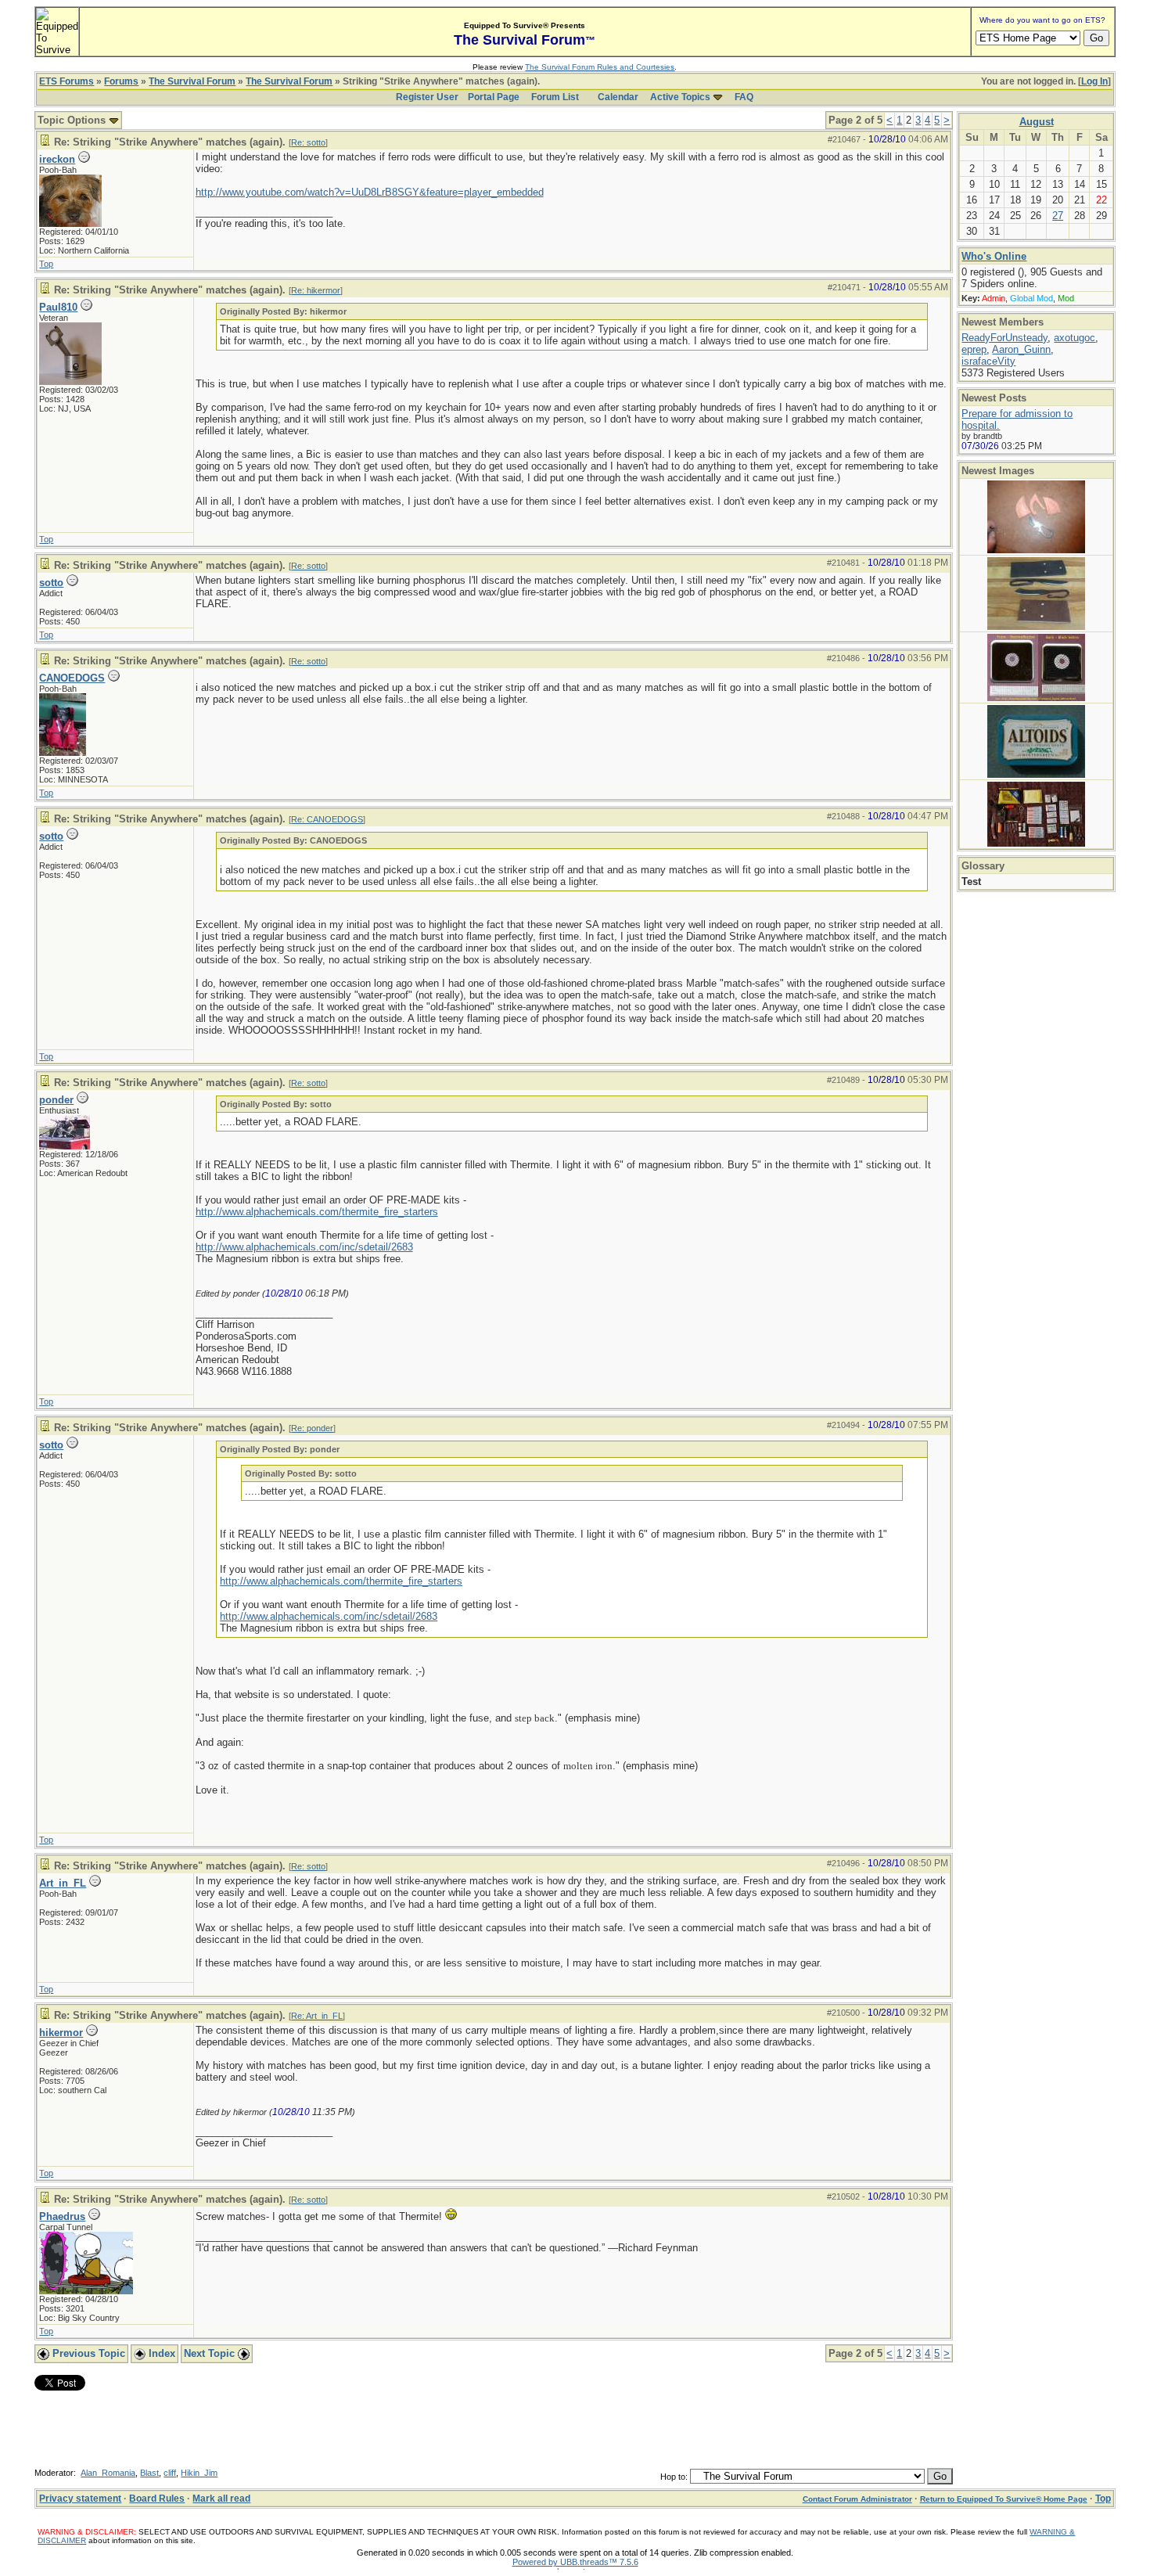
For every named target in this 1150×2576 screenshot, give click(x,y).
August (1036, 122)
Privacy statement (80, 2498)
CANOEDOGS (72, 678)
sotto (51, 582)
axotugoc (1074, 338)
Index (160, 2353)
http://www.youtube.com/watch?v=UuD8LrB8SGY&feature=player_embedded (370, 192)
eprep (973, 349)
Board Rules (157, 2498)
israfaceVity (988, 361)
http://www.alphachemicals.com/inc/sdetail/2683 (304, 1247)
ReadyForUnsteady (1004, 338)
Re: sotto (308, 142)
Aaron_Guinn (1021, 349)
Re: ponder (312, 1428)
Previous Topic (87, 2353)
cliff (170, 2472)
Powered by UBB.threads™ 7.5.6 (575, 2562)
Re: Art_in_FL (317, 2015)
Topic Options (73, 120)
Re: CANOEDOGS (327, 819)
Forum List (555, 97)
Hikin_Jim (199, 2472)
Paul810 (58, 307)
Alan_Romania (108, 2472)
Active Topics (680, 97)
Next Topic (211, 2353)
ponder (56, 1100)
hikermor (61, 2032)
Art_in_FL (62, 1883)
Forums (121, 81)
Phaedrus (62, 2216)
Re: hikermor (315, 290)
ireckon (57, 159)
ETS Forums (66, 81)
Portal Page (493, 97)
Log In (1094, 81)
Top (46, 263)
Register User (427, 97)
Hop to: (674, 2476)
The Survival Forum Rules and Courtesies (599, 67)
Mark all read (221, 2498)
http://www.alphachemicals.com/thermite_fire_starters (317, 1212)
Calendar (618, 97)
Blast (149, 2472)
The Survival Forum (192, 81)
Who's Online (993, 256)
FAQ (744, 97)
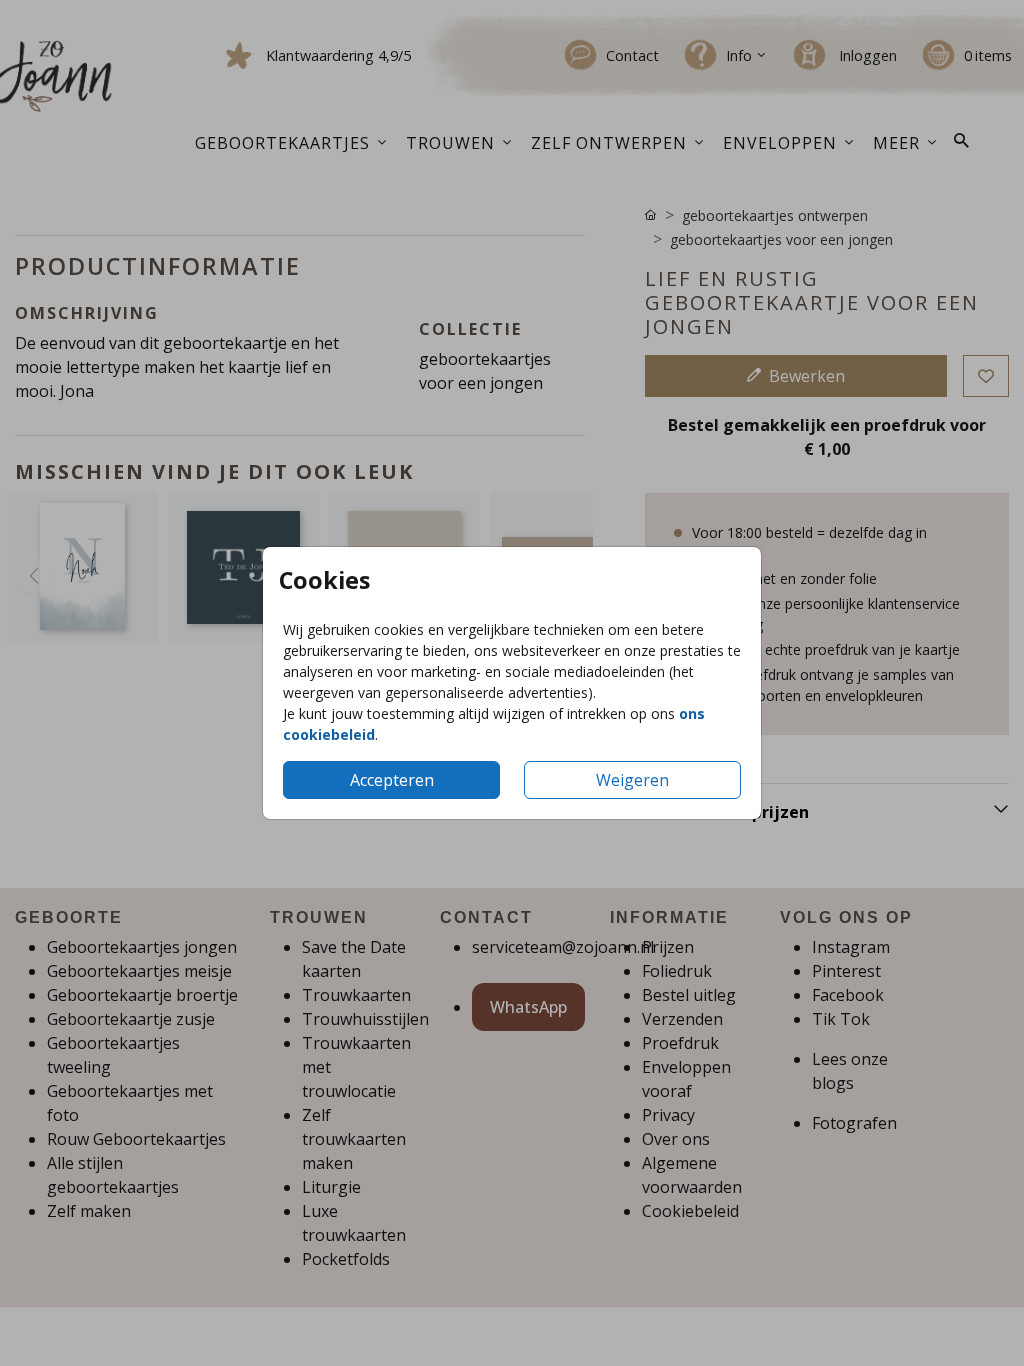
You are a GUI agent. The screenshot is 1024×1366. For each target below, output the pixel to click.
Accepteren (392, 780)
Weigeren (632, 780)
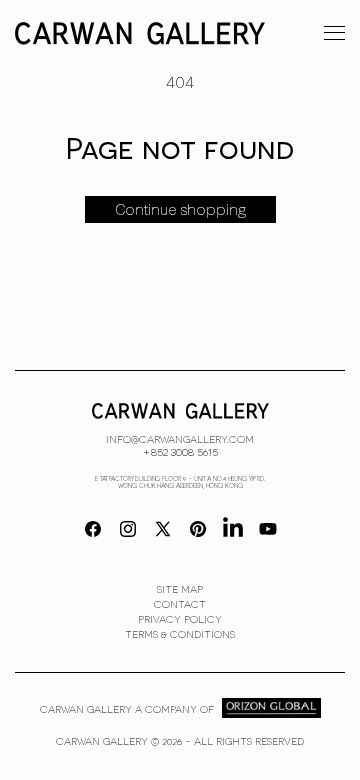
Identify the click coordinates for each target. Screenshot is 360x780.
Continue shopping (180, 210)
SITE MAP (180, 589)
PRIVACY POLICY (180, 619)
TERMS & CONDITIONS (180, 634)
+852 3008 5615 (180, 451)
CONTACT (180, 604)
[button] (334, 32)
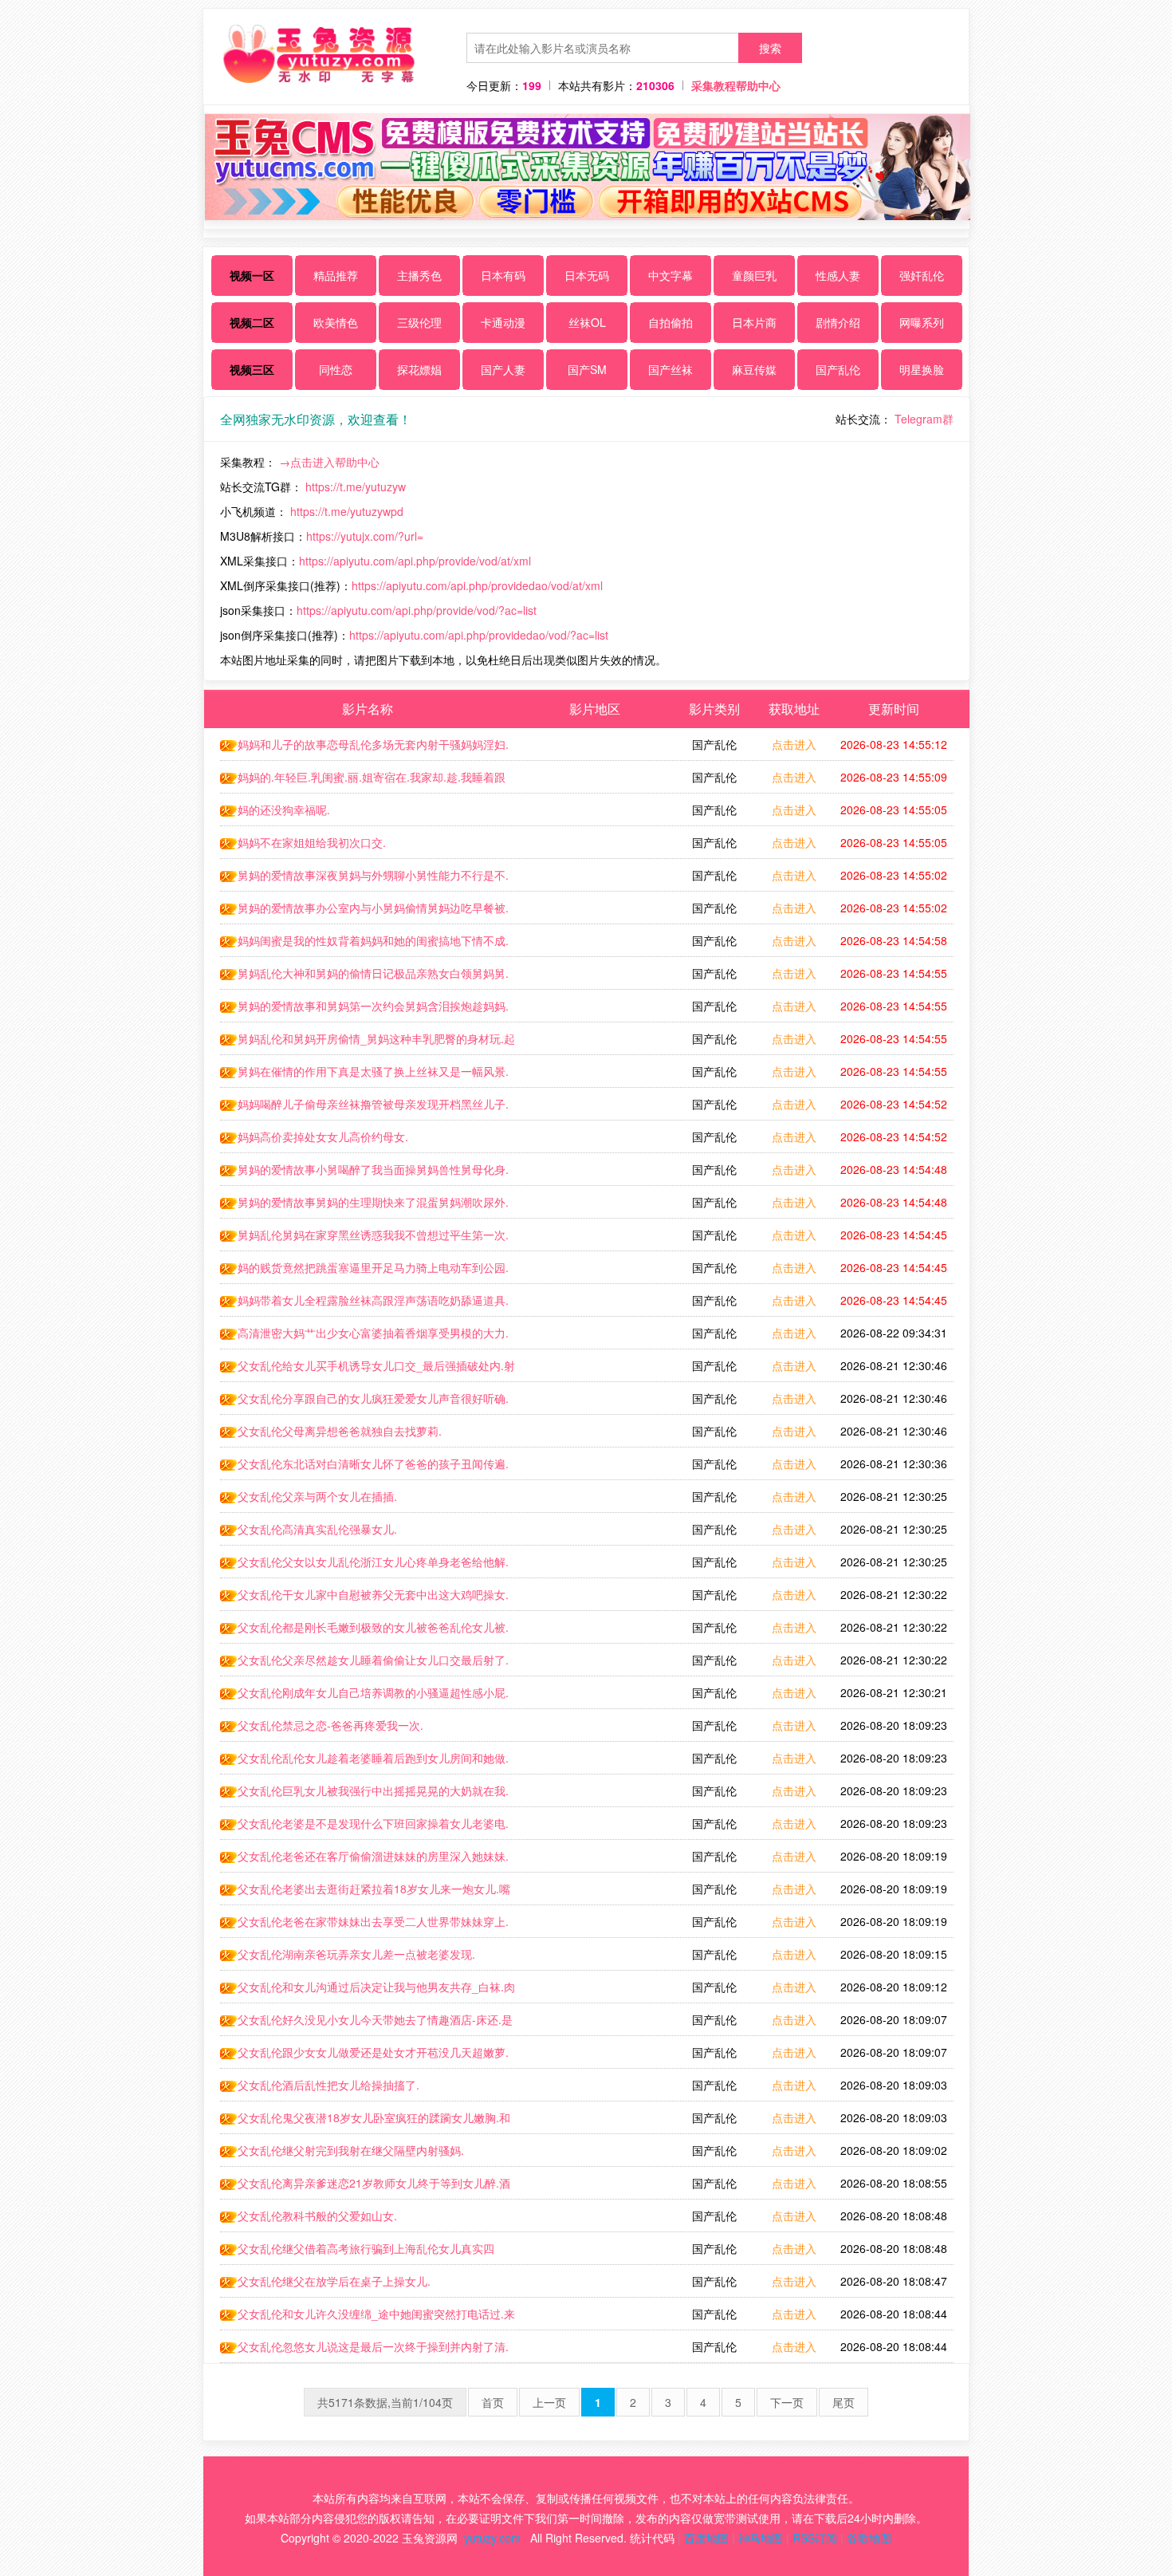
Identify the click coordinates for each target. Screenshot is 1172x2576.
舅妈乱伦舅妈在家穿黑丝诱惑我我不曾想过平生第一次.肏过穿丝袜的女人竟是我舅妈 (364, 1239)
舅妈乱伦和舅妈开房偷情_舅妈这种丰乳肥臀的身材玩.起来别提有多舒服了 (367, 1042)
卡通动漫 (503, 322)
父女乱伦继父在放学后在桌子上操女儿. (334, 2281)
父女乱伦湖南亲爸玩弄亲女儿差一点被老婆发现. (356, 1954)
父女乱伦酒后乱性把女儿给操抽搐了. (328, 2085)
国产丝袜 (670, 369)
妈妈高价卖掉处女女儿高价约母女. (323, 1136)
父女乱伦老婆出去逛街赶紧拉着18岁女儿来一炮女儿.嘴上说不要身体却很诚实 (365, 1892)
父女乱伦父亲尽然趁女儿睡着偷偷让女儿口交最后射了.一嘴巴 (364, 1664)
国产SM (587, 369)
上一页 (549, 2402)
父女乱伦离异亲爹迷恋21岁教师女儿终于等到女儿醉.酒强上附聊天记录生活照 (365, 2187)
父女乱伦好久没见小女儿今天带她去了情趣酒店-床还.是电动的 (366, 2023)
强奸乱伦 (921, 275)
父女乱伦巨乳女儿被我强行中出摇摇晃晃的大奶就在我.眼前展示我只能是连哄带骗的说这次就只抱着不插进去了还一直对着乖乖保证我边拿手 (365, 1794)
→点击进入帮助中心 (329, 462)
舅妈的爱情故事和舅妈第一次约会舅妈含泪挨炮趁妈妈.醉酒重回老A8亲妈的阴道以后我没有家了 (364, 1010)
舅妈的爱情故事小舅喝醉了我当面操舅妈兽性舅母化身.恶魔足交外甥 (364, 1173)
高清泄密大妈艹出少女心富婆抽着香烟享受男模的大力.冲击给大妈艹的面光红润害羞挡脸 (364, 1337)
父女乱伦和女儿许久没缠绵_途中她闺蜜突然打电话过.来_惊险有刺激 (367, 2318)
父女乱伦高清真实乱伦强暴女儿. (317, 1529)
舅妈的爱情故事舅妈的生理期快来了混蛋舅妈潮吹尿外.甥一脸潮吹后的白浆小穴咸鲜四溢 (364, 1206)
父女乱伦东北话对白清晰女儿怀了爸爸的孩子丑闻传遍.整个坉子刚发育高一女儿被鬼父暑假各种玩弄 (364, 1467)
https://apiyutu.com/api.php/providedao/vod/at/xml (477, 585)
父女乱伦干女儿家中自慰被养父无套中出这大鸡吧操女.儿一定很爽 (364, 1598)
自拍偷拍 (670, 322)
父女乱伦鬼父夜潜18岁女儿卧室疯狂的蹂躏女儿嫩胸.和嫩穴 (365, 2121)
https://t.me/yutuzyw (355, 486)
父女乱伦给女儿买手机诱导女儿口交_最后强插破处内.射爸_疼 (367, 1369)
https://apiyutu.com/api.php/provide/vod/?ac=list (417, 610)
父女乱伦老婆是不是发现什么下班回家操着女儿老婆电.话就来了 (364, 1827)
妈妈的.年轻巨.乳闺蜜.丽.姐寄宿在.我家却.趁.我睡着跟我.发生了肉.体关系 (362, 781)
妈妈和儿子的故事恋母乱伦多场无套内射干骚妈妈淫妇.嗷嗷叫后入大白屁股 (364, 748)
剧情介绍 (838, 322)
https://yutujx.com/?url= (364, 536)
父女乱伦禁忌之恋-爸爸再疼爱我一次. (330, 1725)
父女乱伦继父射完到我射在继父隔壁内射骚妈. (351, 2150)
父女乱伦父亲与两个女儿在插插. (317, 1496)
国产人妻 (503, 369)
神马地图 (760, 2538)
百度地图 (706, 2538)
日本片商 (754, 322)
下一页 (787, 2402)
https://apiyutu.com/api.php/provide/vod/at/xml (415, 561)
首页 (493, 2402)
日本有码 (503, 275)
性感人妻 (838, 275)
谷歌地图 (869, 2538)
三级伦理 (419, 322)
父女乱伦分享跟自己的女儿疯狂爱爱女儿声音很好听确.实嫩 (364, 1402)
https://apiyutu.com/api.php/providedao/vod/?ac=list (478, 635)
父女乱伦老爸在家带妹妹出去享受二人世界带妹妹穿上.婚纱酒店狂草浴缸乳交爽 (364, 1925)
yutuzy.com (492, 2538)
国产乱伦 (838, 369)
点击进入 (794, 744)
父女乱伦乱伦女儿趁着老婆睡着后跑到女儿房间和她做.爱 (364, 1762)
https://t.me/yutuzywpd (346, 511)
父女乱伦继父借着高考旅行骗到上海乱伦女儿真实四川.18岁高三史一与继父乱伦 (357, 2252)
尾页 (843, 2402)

⁂

(Aim of the exercise):
Repeat, without pictures, exactly the lines of the data above from the one containing "SITE MAP (180, 589)" through the one containing "父女乱伦父亲与两个女儿在插插. (317, 1496)", including both and adding nothing.

(Task response):
SITE MAP (180, 589)
PRIVACY POLICY (180, 619)
TERMS & CONDITIONS (180, 634)
+852 3008 5615 (180, 451)
CONTACT (180, 604)
[button] (334, 32)
Identify the click coordinates for each target. Screenshot is 1172x2576.
舅妈乱伦舅妈在家穿黑丝诱惑我我不曾想过平生第一次.肏过穿丝袜的女人竟是我舅妈 (364, 1239)
舅妈乱伦和舅妈开房偷情_舅妈这种丰乳肥臀的身材玩.起来别提有多舒服了 (367, 1042)
卡通动漫 (503, 322)
父女乱伦继父在放学后在桌子上操女儿. (334, 2281)
父女乱伦湖南亲爸玩弄亲女儿差一点被老婆发现. (356, 1954)
父女乱伦酒后乱性把女儿给操抽搐了. (328, 2085)
国产丝袜 (670, 369)
妈妈高价卖掉处女女儿高价约母女. (323, 1136)
父女乱伦老婆出去逛街赶紧拉着18岁女儿来一炮女儿.嘴上说不要身体却很诚实 (365, 1892)
父女乱伦父亲尽然趁女儿睡着偷偷让女儿口交最后射了.一嘴巴 (364, 1664)
国产SM (587, 369)
上一页 (549, 2402)
父女乱伦离异亲爹迷恋21岁教师女儿终于等到女儿醉.酒强上附聊天记录生活照 (365, 2187)
父女乱伦好久没见小女儿今天带她去了情趣酒店-床还.是电动的 (366, 2023)
强奸乱伦 (921, 275)
父女乱伦巨乳女儿被我强行中出摇摇晃晃的大奶就在我.眼前展示我只能是连哄带骗的说这次就只抱着不插进去了还一直对着乖乖保证我边拿手 (365, 1794)
→点击进入帮助中心 (329, 462)
舅妈的爱情故事和舅妈第一次约会舅妈含泪挨炮趁妈妈.醉酒重回老A8亲妈的阴道以后我没有家了 (364, 1010)
舅妈的爱情故事小舅喝醉了我当面操舅妈兽性舅母化身.恶魔足交外甥 (364, 1173)
高清泄密大妈艹出少女心富婆抽着香烟享受男模的大力.冲击给大妈艹的面光红润害羞挡脸 (364, 1337)
父女乱伦和女儿许久没缠绵_途中她闺蜜突然打电话过.来_惊险有刺激 (367, 2318)
父女乱伦高清真实乱伦强暴女儿. (317, 1529)
舅妈的爱情故事舅妈的生理期快来了混蛋舅妈潮吹尿外.甥一脸潮吹后的白浆小穴咸鲜四溢 (364, 1206)
父女乱伦东北话对白清晰女儿怀了爸爸的孩子丑闻传遍.整个坉子刚发育高一女儿被鬼父暑假各种玩弄 (364, 1467)
https://apiyutu.com/api.php/providedao/vod/at/xml (477, 585)
父女乱伦干女儿家中自慰被养父无套中出这大鸡吧操女.儿一定很爽 (364, 1598)
自拍偷拍 (670, 322)
父女乱伦鬼父夜潜18岁女儿卧室疯狂的蹂躏女儿嫩胸.和嫩穴 (365, 2121)
https://t.me/yutuzyw (355, 486)
父女乱伦给女儿买手机诱导女儿口交_最后强插破处内.射爸_疼 (367, 1369)
https://apiyutu.com/api.php/provide/vod/?ac=list (417, 610)
父女乱伦老婆是不是发现什么下班回家操着女儿老婆电.话就来了 (364, 1827)
妈妈的.年轻巨.乳闺蜜.丽.姐寄宿在.我家却.趁.我睡着跟我.发生了肉.体关系 (362, 781)
妈妈和儿子的故事恋母乱伦多场无套内射干骚妈妈淫妇.嗷嗷叫后入大白屁股 (364, 748)
剧情介绍 (838, 322)
https://yutujx.com/?url= (364, 536)
父女乱伦禁忌之恋-爸爸再疼爱我一次. (330, 1725)
父女乱伦继父射完到我射在继父隔壁内射骚妈. (351, 2150)
父女乱伦父亲与两个女儿在插插. (317, 1496)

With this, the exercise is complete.